-- INFORMATION PROVIDED follows --

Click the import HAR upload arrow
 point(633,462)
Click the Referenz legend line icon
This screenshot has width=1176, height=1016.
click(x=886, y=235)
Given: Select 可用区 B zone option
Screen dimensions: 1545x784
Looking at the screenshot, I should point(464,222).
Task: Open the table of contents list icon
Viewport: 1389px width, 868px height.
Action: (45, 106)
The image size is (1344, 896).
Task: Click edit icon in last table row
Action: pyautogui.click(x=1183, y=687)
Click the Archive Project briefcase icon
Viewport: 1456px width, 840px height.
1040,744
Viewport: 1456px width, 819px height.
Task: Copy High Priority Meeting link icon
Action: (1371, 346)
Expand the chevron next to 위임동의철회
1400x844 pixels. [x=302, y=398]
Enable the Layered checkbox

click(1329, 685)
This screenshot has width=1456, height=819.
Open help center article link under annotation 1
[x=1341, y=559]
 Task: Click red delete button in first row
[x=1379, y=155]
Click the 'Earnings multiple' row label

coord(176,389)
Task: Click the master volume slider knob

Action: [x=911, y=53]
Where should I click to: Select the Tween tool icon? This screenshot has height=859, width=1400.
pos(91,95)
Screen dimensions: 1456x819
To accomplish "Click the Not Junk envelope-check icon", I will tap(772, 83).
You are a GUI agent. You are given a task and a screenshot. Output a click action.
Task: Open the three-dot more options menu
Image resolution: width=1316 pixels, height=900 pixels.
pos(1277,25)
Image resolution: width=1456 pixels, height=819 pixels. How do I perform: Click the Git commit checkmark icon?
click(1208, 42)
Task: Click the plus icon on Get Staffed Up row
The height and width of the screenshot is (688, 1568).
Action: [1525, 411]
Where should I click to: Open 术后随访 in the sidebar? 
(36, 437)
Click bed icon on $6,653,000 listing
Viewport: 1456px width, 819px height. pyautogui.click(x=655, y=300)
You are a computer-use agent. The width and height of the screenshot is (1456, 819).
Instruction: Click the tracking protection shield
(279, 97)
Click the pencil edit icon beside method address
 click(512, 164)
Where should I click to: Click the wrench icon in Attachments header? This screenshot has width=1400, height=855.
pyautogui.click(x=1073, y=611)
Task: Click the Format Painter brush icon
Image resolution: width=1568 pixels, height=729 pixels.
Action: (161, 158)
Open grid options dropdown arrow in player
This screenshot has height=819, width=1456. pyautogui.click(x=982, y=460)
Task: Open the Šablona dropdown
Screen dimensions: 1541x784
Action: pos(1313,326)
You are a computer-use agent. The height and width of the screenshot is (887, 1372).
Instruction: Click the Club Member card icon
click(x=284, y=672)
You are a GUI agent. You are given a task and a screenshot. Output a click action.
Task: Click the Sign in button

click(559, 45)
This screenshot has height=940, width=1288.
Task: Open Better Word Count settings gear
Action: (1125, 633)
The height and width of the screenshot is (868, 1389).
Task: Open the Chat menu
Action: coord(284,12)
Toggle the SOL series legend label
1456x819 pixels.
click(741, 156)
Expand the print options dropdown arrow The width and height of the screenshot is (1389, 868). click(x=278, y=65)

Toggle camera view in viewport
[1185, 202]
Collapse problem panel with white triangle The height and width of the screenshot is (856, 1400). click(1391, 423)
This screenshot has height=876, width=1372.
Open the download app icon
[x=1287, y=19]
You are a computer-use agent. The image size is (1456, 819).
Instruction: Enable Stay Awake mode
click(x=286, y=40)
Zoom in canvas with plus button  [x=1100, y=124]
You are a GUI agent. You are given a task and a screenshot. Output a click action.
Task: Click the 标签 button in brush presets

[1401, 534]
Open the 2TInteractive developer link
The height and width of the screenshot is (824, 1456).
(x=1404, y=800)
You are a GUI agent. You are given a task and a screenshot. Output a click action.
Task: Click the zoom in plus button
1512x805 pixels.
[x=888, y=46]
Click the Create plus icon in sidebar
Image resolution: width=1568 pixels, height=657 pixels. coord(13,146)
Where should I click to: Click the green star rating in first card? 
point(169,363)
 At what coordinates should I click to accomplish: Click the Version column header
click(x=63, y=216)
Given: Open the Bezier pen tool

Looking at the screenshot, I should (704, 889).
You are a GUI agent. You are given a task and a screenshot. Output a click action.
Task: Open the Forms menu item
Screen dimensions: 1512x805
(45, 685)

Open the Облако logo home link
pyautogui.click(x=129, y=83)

-- INFORMATION PROVIDED concluded --

WHAT THIS TASK INVOLVES >> I would like the number of lines in the material above that contain the string "computer", with no other words in the reply.

FINISHED EXERCISE >> 3